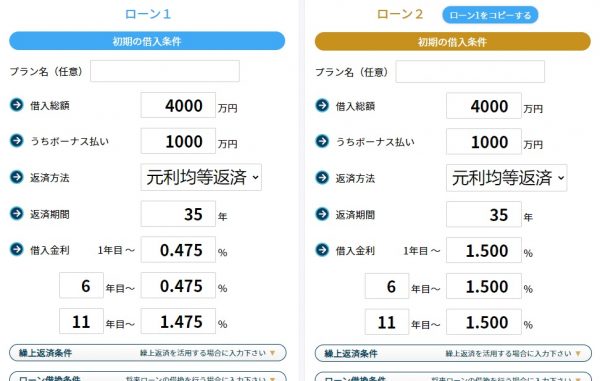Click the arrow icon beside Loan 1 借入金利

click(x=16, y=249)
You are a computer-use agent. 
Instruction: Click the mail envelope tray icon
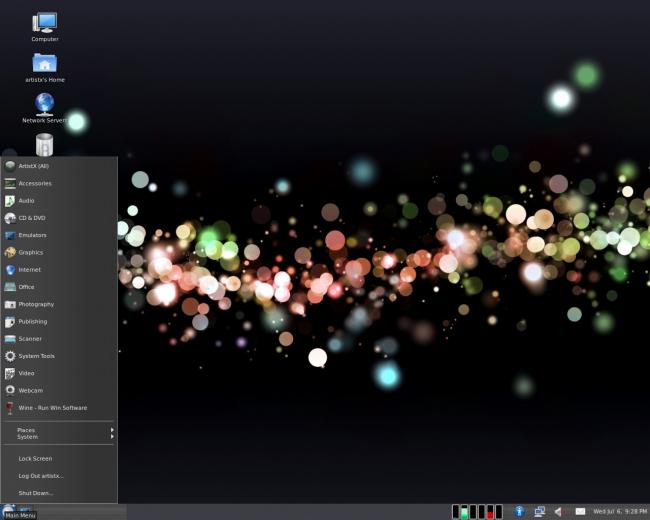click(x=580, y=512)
------------
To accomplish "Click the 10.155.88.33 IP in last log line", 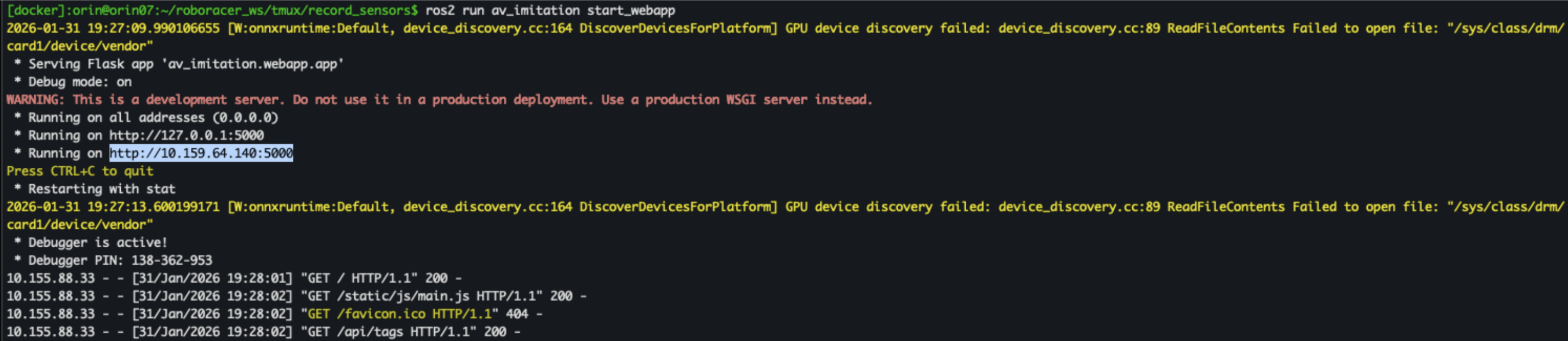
------------
# What to work on
Reproduce word for word the stretch of the records from the line containing "You are a computer-use agent." through the line containing "click(x=580, y=512)", and omit the pictures.

# Output of the exercise
You are a computer-use agent. 
Instruction: Click the mail envelope tray icon
click(x=580, y=512)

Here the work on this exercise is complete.